Pianeta atenei

«Ma la strada tracciata era quella giusta»

di Mar.B.

È il “padre” della riforma. È lui che ha firmato, come ministro dell’Istruzione, il Dm 509/1999 che ha aperto le porte in Italia al «3+2» e ai crediti formativi. Ma, come accade spesso in Italia, non ha fatto in tempo a veder crescere la sua creatura perché dopo solo un anno, con la caduta del Governo, ha lasciato il ministero. «E così l’attuazione è stata lasciata all’improvvisazione, abbandonando gli studenti al loro destino e compiendo così un atto di gravità inaudita».

Ma la riforma era davvero indispensabile?

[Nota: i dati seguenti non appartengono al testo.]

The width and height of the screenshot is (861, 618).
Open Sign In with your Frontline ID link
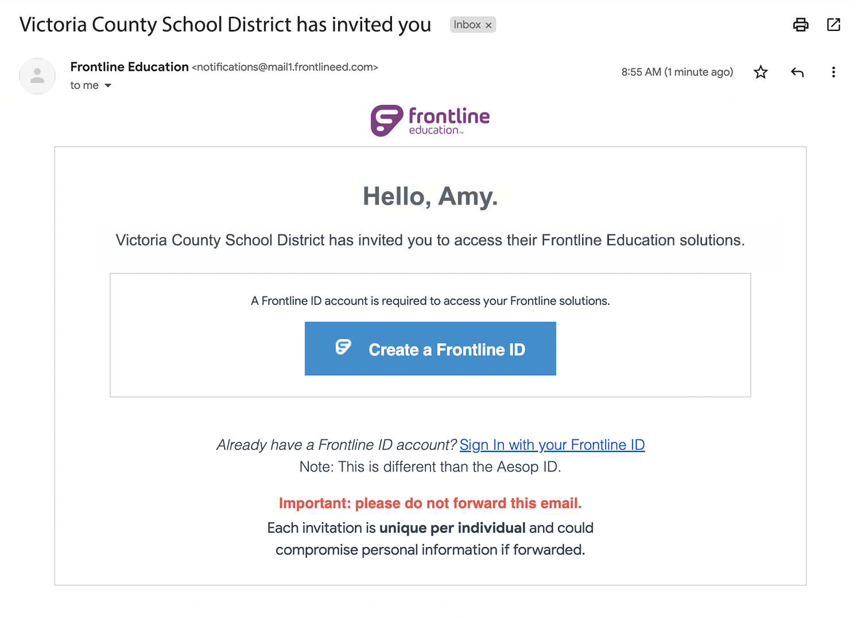552,445
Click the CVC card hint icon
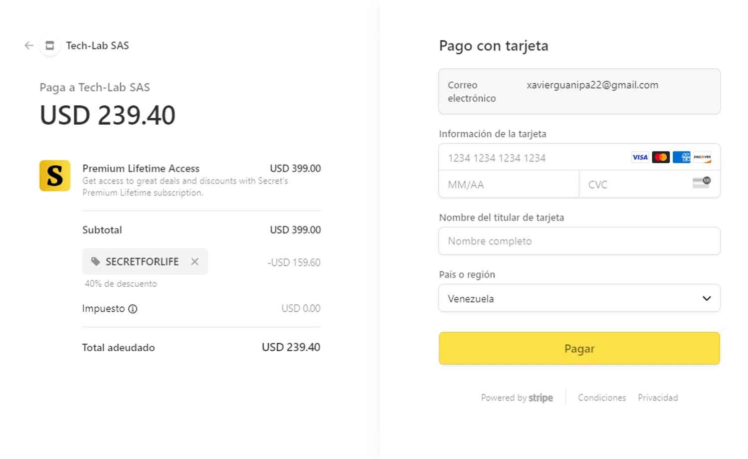748x459 pixels. (702, 183)
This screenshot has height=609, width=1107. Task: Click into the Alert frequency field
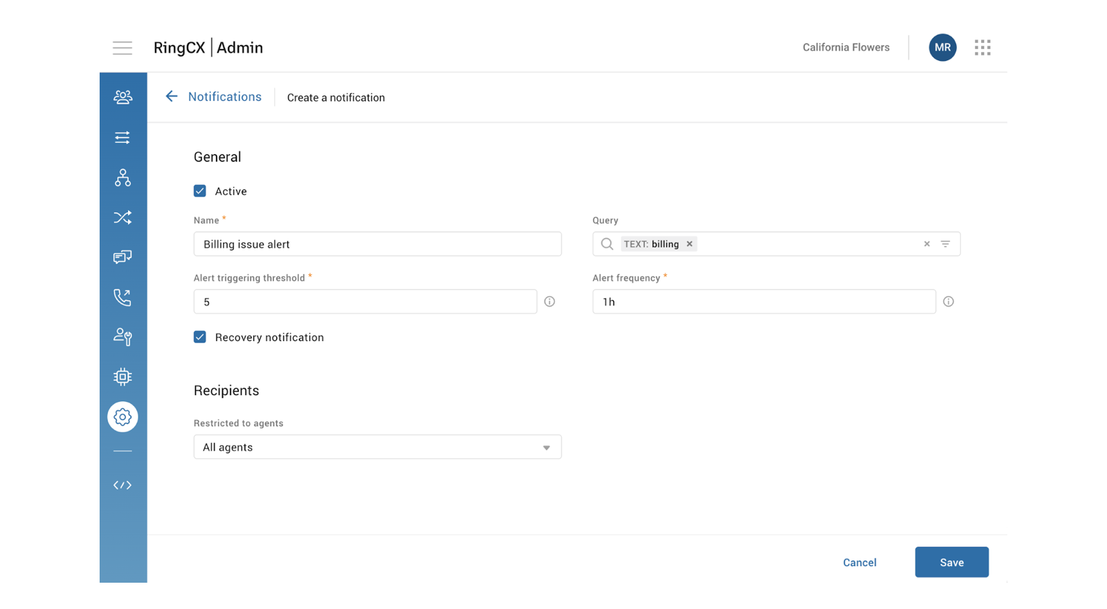pyautogui.click(x=764, y=302)
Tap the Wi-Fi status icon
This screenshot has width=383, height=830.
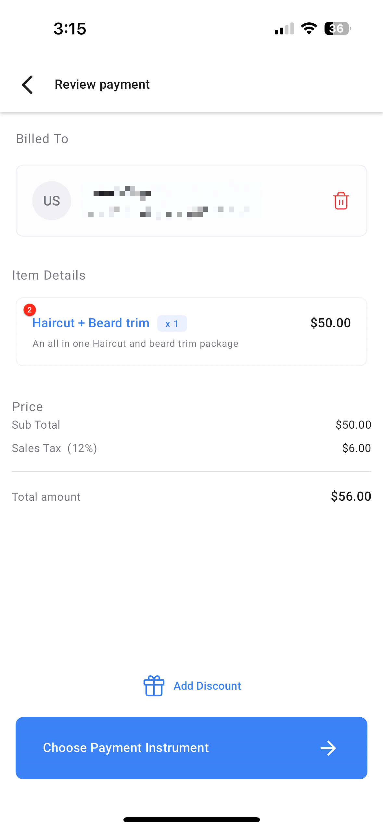309,29
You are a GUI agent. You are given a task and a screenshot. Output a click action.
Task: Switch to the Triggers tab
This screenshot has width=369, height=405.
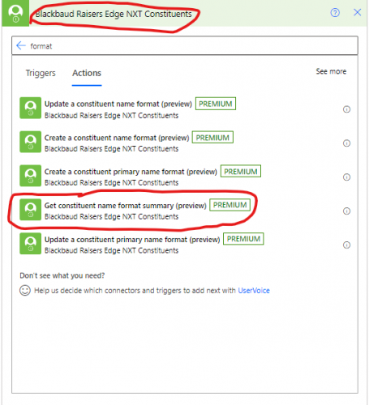(x=41, y=73)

Assolutamente sì. La riforma è frutto di un processo europeo che puntava a rendere uguale la durata dei corsi di studio. Un passaggio cruciale che oggi consente ai nostri giovani di farsi riconoscere il proprio titolo di studio all’estero e lavorare così in un altro Paese europeo. E poi era giusto introdurre lauree di primo livello più brevi e funzionali visto che allora ben il 70% degli iscritti si perdeva per strada.

Dove si è sbagliato allora?

Innanzitutto, c’è stato un approccio dei docenti universitari frutto di una vecchia mentalità rigoristica che ha pensato di rinchiudere in tre anni quello che prima si faceva in quattro. E invece le lauree triennali dovevano essere diverse e più leggere.

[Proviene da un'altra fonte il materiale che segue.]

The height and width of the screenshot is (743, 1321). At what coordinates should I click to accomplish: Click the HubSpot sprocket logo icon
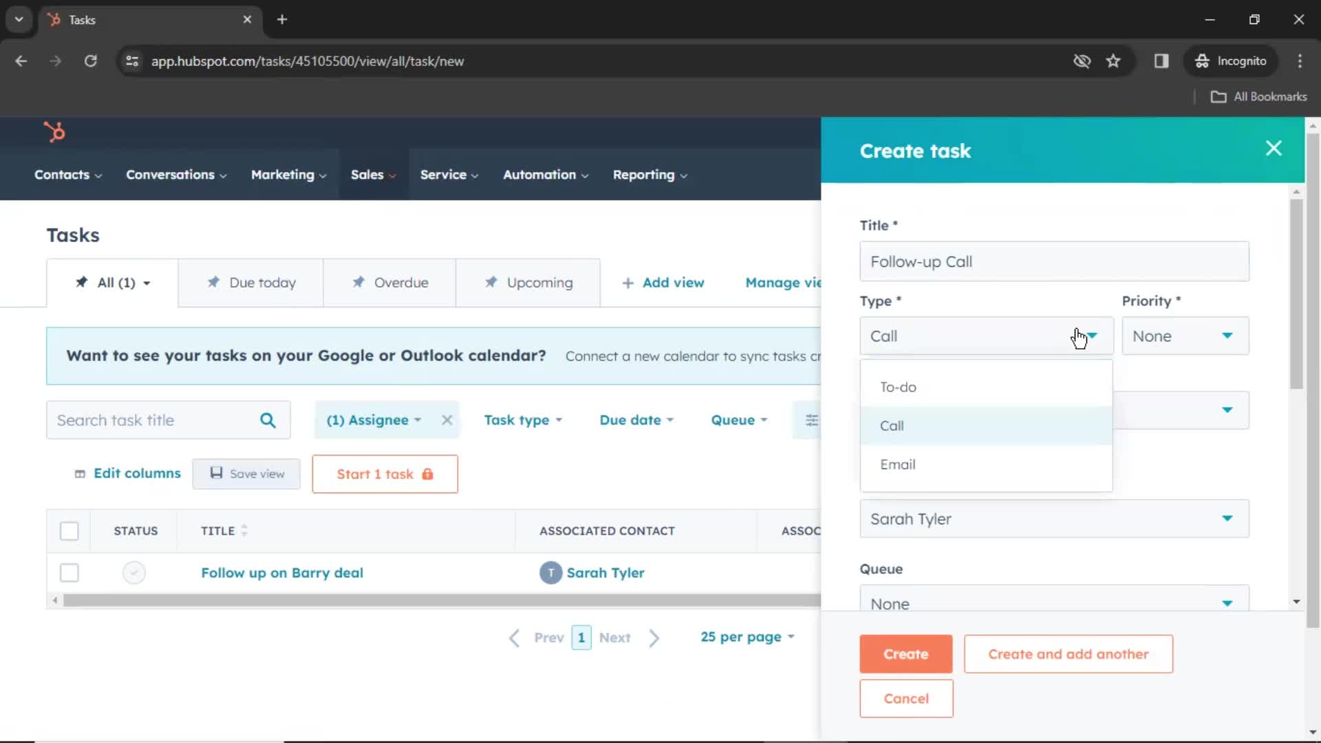[x=54, y=131]
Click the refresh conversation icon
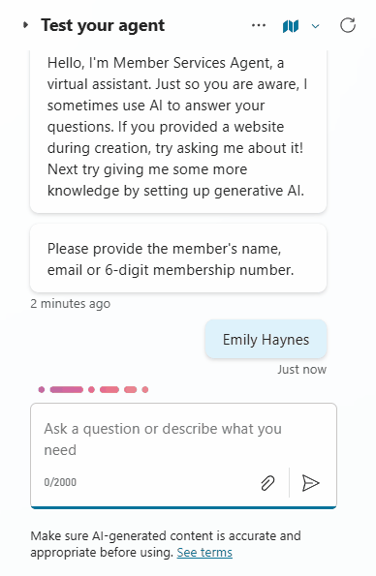This screenshot has width=376, height=576. (348, 25)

Colpa solo dell’università?

La responsabilità è anche dello Stato e della politica che doveva lavorare per aiutare le università a definire il profilo e lo sbocco occupazionale per ogni laurea triennale. Era fondamentale far capire agli studenti che cosa potevano fare con quel titolo di studio se si iscrivevano a un corso o a un altro. E questo si poteva e si doveva fare coinvolgendo il mondo delle imprese e delle professioni per definire questi profili. Cosa che non è stata ancora fatta.

L’avvio delle lauree professionali, previste dal 2018 come sperimentazione, può essere la giusta risposta?

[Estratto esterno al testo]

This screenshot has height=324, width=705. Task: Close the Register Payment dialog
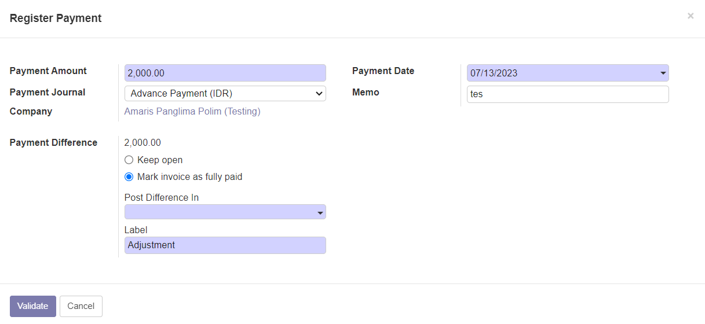[x=690, y=16]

Sì, può essere una via corretta a patto che si trovi il giusto equilibrio perché sempre lauree devono restare e quindi non si deve cancellare la componente culturale. E poi non devono confondersi con gli Its che hanno attivato corsi post diploma molto utili per l’inserimento nelle aziende di figure tecniche altamente specializzate. Corsi questi che purtroppo soffrono di poca comunicazione a famiglie e studenti.

Cosa manca ancora?

Ridefinire bene anche il percorso successivo alla laurea. Mi riferisco in particolare ai dottorati, figure che all’estero, con il titolo di PhD, vengono impiegate per i lavori più qualificati nelle aziende e nella pubblica amministrazione, mentre in Italia il dottorato viene ancora vissuto come un corso di specializzazione con cui si accede alla docenza universitaria.

Serve il dottorato industriale dunque?

Possono essere molto utili perché introducono nelle imprese l’innovazione e la ricerca necessari per poter migliorare la produttività.